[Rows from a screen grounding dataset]
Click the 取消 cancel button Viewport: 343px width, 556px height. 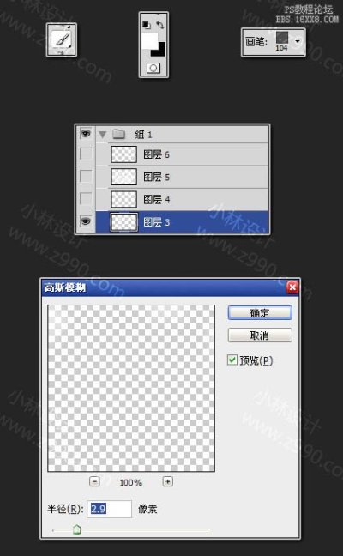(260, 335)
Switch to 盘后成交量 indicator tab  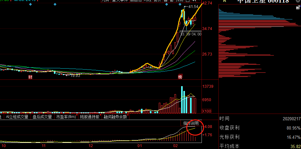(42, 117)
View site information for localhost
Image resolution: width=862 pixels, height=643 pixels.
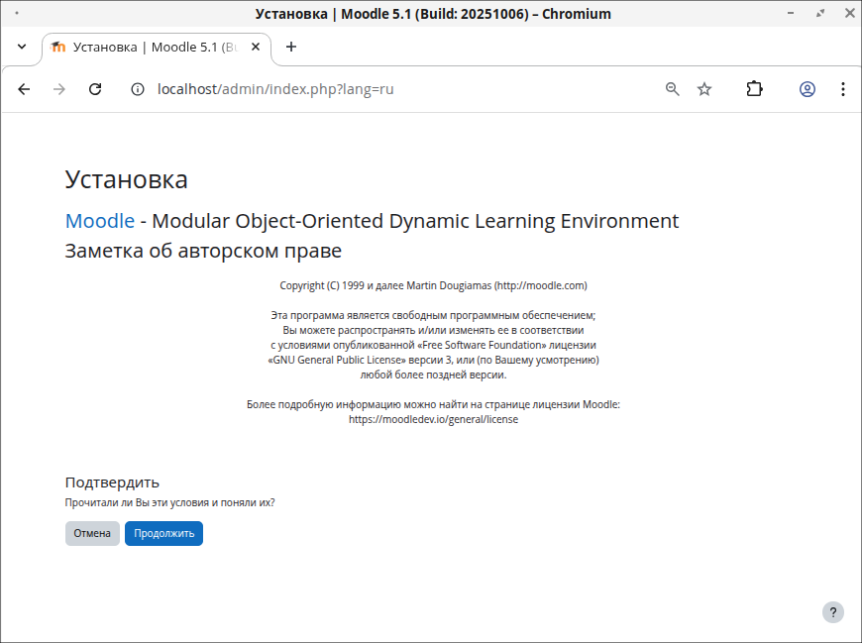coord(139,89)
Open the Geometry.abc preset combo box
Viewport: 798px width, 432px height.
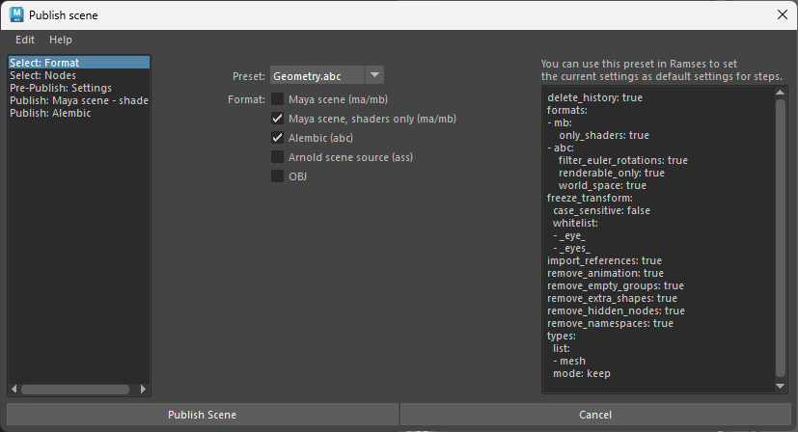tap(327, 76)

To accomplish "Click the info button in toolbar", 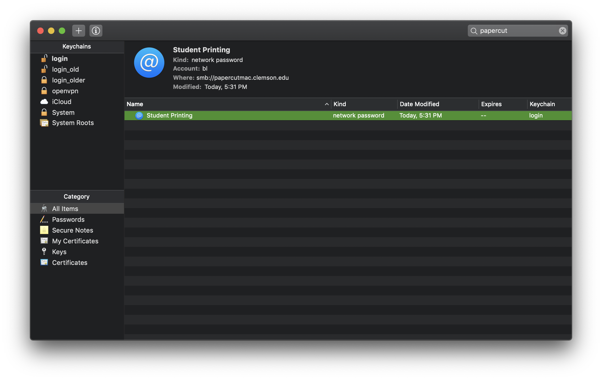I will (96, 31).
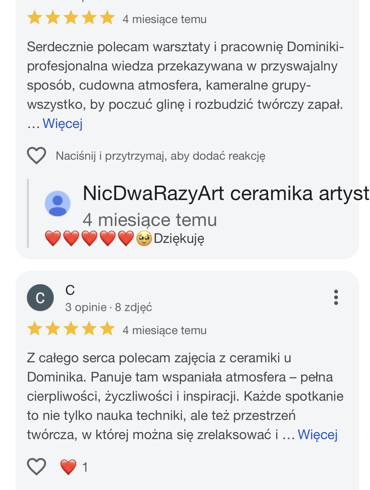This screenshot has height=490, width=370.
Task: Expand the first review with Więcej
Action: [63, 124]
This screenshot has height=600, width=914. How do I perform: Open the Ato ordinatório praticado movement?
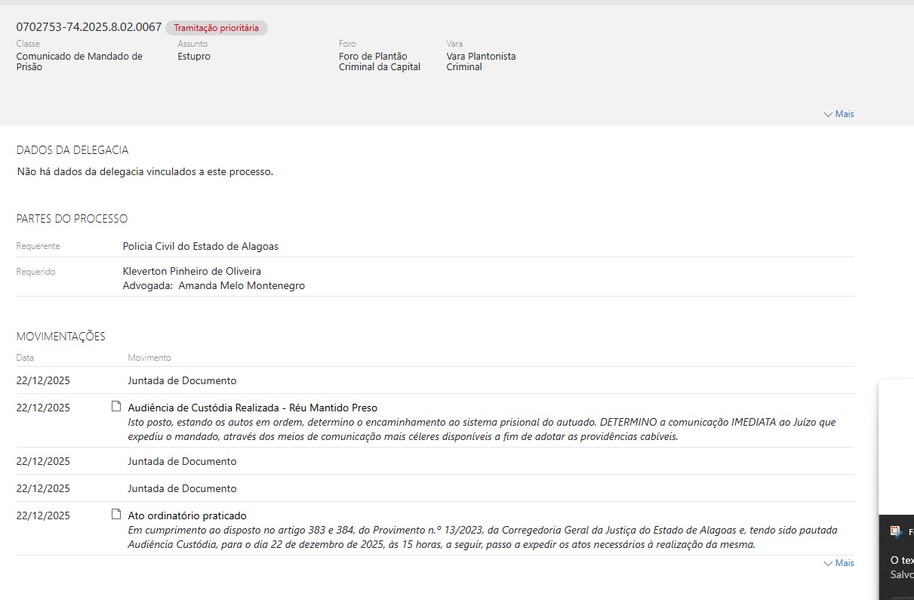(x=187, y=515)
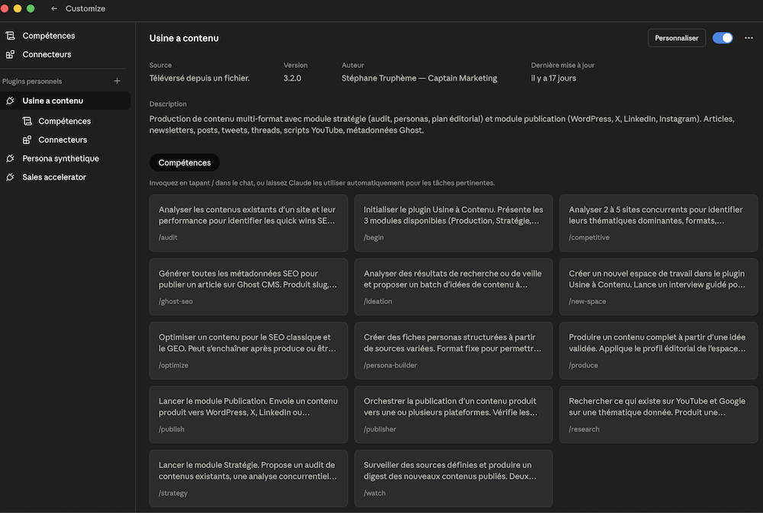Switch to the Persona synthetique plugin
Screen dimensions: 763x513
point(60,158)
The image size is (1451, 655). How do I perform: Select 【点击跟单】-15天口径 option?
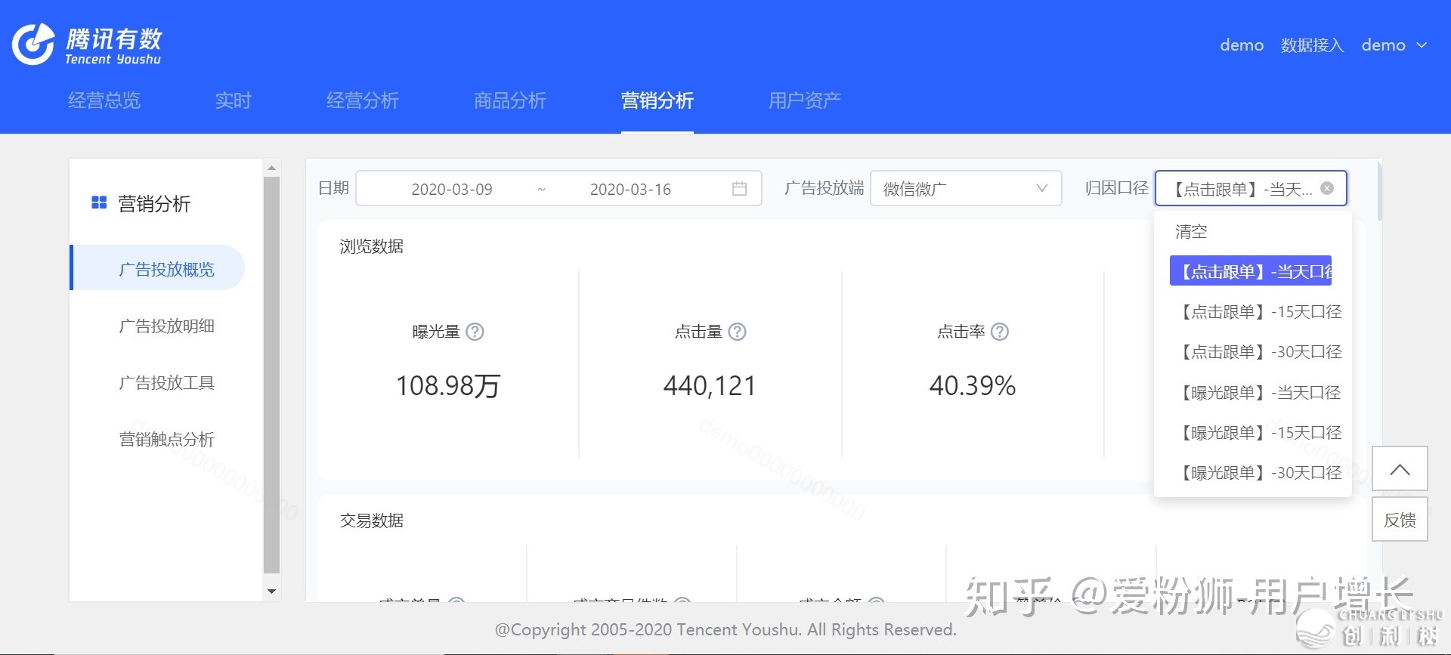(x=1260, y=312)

What is expected: Reproduce the data from the line containing "This screenshot has height=600, width=914." through the end, inclusive, replacing "movement" with "entry" and changing nothing else. Omit the pictures.

Reply:
This screenshot has height=600, width=914. How do I perform: Open the Ato ordinatório praticado entry?
(x=187, y=515)
Switch to the Persona synthetique plugin
Screen dimensions: 763x513
point(60,158)
The image size is (1451, 655). How do I perform: Select 【点击跟单】-15天口径 option?
(x=1260, y=312)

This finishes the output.